Les incertitudes sur la viabilité économique globale des investissements font peser dans ce contexte un risque financier élevé sur VNF, constitutif d'un passif à long terme à la charge de l'établissement, celui-ci devant en tout état de cause acquitter les loyers du contrat pour un montant supérieur à 30 millions d'euros, soit l'équivalent de 15 % d'un engagement quadriennal d'investissement de 840 millions d'euros.

Il faut alors observer combien l'interdiction faite à VNF de recourir à l'emprunt combinée avec l'insuffisance des ressources allouées par l'État à l'établissement, conduisent à des trajectoires financières sous-optimales que seule la démonstration d'une valeur ajoutée durable apportée sur d'autres points pourrait justifier.

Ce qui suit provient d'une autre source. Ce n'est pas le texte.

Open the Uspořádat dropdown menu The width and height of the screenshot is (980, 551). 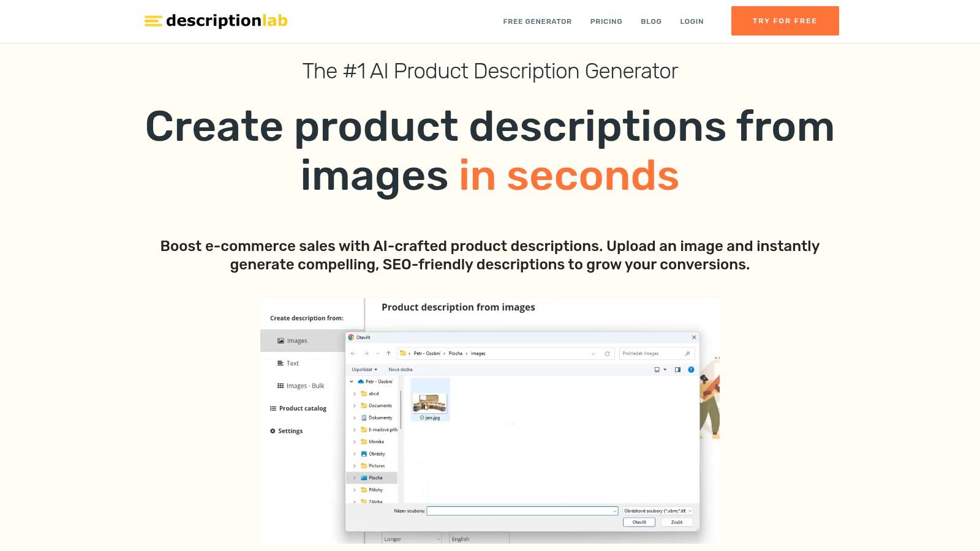[364, 370]
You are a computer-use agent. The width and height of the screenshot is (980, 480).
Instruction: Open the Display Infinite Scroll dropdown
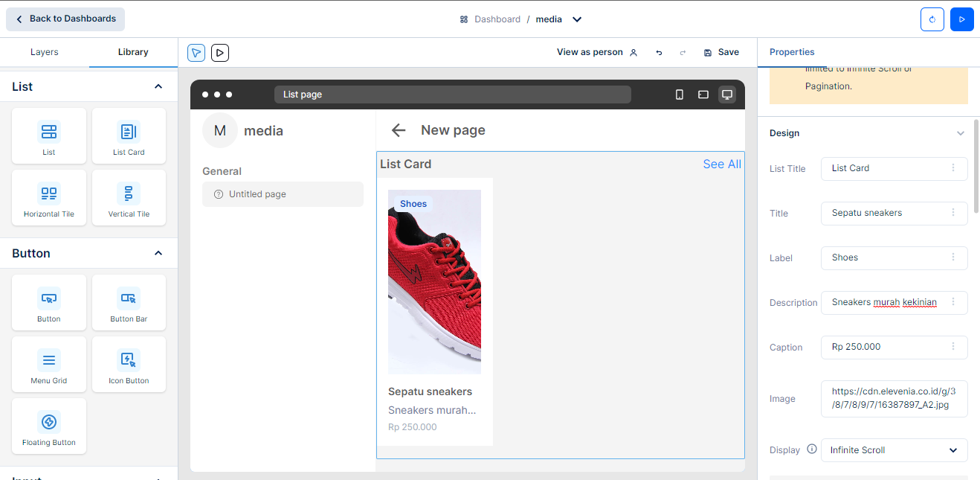click(894, 450)
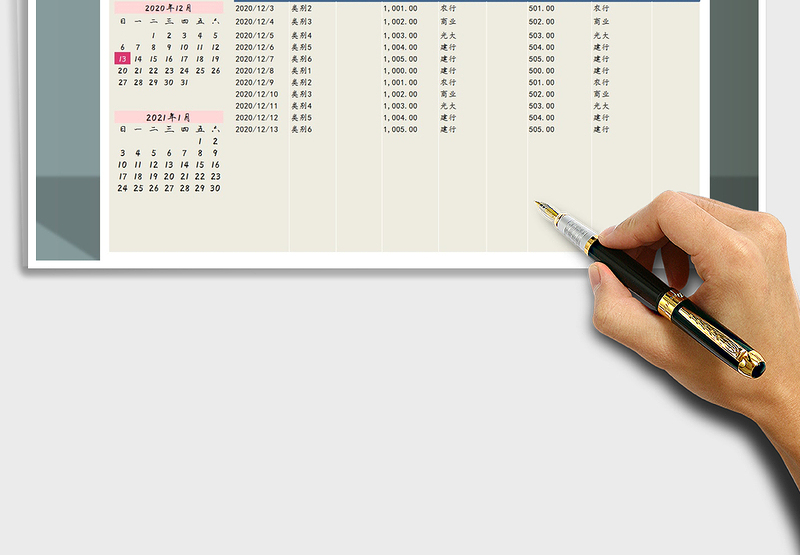Click the 2021年1月 calendar header
Viewport: 800px width, 555px height.
[168, 117]
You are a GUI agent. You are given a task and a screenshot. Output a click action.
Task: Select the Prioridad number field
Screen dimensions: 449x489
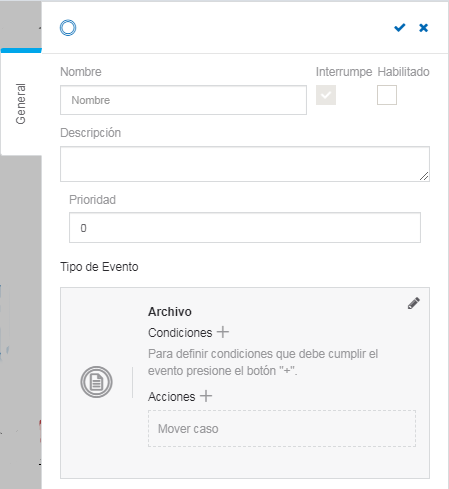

Mais, l'externalisation peut être aussi plus organisationnelle .

La loi de 2012 a encadré certaines des formules de filialisation des activités de VNF, celles employées dans le cadre des opérations d'aménagement foncier. Pour autant, que ce soit pour des motifs financiers ou pour des raisons plus administratives, on conçoit mal que les contrôles s'exerçant sur VNF puissent être compatibles avec le recours à des formules de gestion plus directe de ce type d'interventions. Il n'est pourtant pas sûr que VNF ne gagnerait pas à les préférer (voir le chapitre III), tout comme il n'est pas démontré que le recours systématique à des concessions soit le meilleur moyen de valoriser son domaine.

Enfin, d'un point de vue plus social , les perspectives peu stabilisées des effectifs accessibles à l'établissement tendent à des solutions d'emplois qui, pour pouvoir être ponctuellement justifiées, ne sont pas recommandables si elles devaient être appelées à une systématisation. Le recours à des vacataires ou la pratique consistant à laisser vacants des emplois par précaution ne témoignent pas d'une gestion des effectifs adaptée à des objectifs dynamiques.


* 5 Dans le contexte du passage de VNF à une comptabilité classique en autorisations d'engagement et crédits de paiement.